US President Barack Obama has renewed the country’s sanctions against Syria, branding it as a source of threat to Washington.

In a letter to the US Congress on Monday, extending the nearly six-year-old embargo against Syria, Obama claimed Damascus was “continuing support for terrorist organizations and pursuit of weapons of mass destruction and missile programs,” AFP reported.

Such alleged activities, he added, “continue to pose an unusual and extraordinary threat to the national security, foreign policy, and economy of the United States.”

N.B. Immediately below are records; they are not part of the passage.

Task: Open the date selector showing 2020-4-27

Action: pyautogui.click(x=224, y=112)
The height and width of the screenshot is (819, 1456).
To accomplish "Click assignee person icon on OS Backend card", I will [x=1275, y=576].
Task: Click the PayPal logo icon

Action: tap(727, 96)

The former George W. Bush administration had also accused Syria of “sponsoring terrorism” before burdening it with economic sanctions.

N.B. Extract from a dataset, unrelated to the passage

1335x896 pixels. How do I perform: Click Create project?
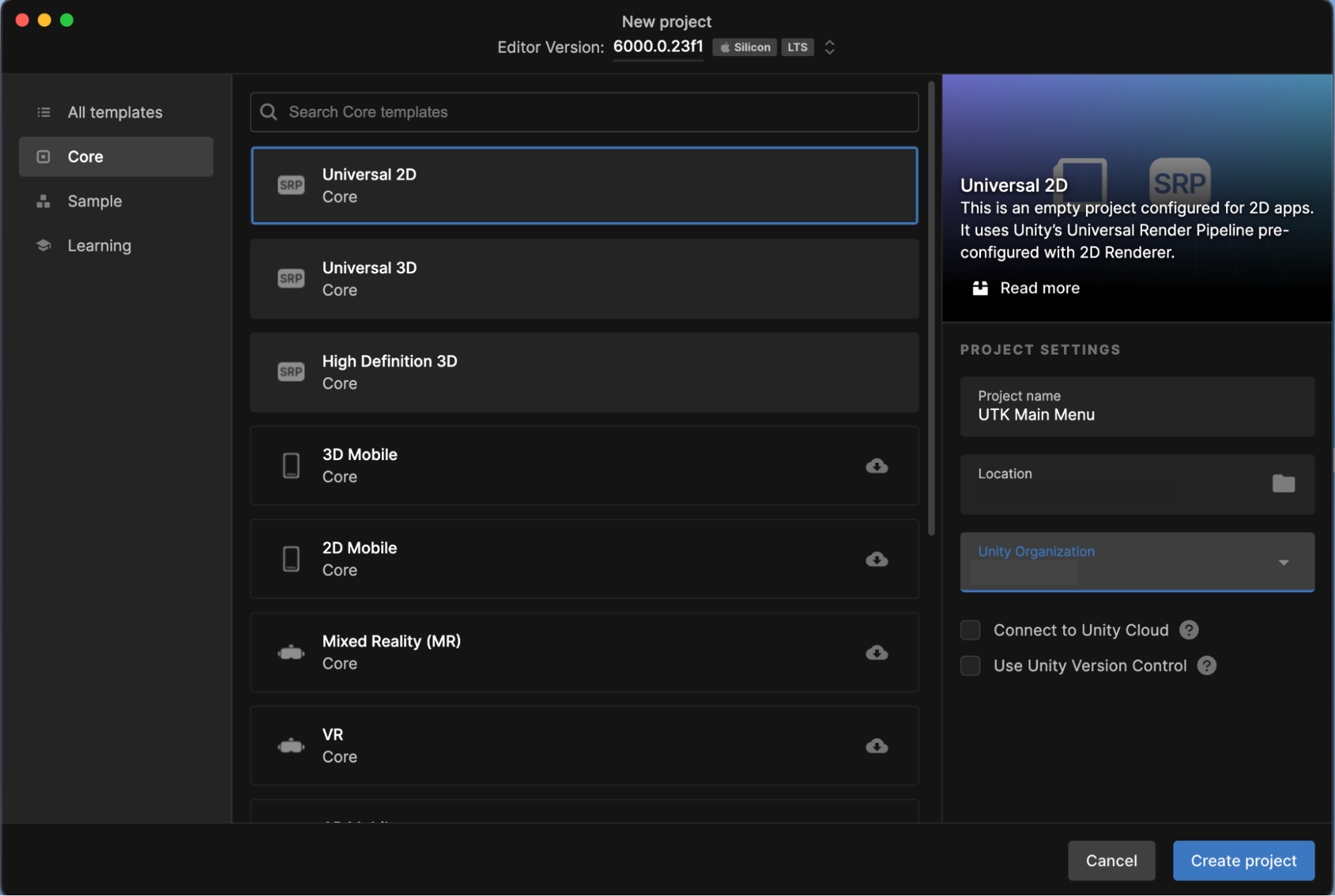tap(1242, 861)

Washington has adopted harsh anti-Syrian rhetoric since Israeli President Simon Peres accused Damascus last month of supplying Russian-made Scud missiles to the Lebanese resistance movement Hezbollah.

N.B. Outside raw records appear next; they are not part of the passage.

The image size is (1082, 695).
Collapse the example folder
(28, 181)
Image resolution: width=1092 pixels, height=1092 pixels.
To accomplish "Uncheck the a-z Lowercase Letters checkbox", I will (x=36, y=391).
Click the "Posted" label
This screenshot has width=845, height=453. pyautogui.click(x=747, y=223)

The allegations of the Israeli regime have been fiercely rejected by the governments of Syria and Lebanon as well as the Hezbollah movement.

Lebanese Prime Minister Saad al-Hariri and Syrian Foreign Minister Walid al-Muallem have likened the accusations to Washington’s claim that Iraq possessed weapons of mass destruction (WMD), which was used as the main pretext to attack and occupy Iraq in 2003.

Hezbollah Secretary General Seyyed Hassan Nasrallah said on Friday that no evidence had been presented — by Israel or the US — to support their claims.

Lebanese officials have, meanwhile, have warned that the Israeli accusation is yet another psychological warfare aimed at launching another war against its territory. The country lost about 1,200 of its citizens to the 2006 Israeli offensives.